Pero los espacios de Eggleston tienen una cualidad estática que los distingue. No parece lógico ese silencio brutal en un sitio tan poco dado a la poesía. Las paredes mezclan texturas, ladrillos, cal, elementos metálicos, cables de la electricidad. Aparecen también cubos de basura, alineados y a la espera. Y los coches tienen ese aspecto de haber sido valiosos en un tiempo ya demasiado lejano. Eggleston se ha parado un momento y, al hacerlo, ha convertido en documento lo que era testimonio. Sobre todo las puertas. Merecen un pensamiento aparte las puertas que retrata.
Todas están cerradas. Eggleton nunca deja ninguna rendija abierta en esas puertas. Parece que no conducen a nada o que su interior guarda algún secreto inconfesable, algo a lo que no podemos acercarnos, porque sería peligroso o resultaría inútil. Las puertas se hallan en cualquier rincón inesperado, no tienen conciencia de sí mismas, no sirven para nada si no pueden abrirse, pero son una especie de apertura al tiempo por venir o al pasado. Todas tienen el aire fantasmal del silencio que Eggleston clava en sus fotografías y nadie, ningún ser vivo, se atreve a traspasar ese umbral de las horas sin retorno.

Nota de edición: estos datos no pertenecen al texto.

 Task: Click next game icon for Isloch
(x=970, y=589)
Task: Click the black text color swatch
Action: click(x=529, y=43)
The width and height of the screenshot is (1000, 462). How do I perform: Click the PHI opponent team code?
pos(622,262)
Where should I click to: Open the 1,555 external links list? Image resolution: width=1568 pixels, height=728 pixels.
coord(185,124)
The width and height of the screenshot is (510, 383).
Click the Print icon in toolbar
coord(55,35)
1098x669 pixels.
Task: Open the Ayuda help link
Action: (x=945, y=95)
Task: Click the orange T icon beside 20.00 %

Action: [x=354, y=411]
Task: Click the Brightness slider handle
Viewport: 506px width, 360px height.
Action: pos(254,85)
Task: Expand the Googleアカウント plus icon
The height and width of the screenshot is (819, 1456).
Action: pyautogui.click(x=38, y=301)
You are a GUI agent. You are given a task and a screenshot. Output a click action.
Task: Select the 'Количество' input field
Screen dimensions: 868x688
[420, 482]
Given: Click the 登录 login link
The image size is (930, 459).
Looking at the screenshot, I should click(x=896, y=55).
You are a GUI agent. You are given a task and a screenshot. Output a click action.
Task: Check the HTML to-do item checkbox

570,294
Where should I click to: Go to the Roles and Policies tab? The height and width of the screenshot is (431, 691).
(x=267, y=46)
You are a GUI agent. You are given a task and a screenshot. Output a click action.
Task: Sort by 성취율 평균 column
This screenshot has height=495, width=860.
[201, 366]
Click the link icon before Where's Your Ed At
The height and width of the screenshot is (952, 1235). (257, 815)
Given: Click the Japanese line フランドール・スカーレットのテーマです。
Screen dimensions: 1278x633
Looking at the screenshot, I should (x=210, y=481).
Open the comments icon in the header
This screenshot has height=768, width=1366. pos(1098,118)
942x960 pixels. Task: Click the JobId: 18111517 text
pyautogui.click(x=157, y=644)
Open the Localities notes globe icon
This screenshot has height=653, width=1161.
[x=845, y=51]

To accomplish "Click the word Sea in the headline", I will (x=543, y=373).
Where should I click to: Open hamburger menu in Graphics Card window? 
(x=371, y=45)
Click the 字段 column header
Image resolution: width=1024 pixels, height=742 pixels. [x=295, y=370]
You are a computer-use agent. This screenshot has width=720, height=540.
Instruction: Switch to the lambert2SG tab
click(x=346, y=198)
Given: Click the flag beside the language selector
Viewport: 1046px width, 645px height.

William Eggleston, fotografiado en la imagen de arriba para el New York Times. Nació en 1939 en la ciudad de Memphis, estado de Tennessee. Allí ha vivido siempre y allí sigue trabajando. Tuvo una infancia y una juventud muy acomodadas y descubrió que la fotografía era la forma en que mejor se comunicaba con el mundo. Resulta extraño cómo ha sido capaz de construir una gran obra a partir de un entorno feo, tan decididamente feo como él mismo creía que era. Sin embargo, el empleo del color, de las formas, de las texturas, así como la elección de lugares insospechados, han construido una poética muy particular, que te deja embelesada, que te atrapa. Son espacios solitarios, porque la figura humana apenas aparece, y en ellos coloca todo lo que hace distintivo a ese lugar que habita. Es la forma de encontrar su sitio en ese mismo entorno.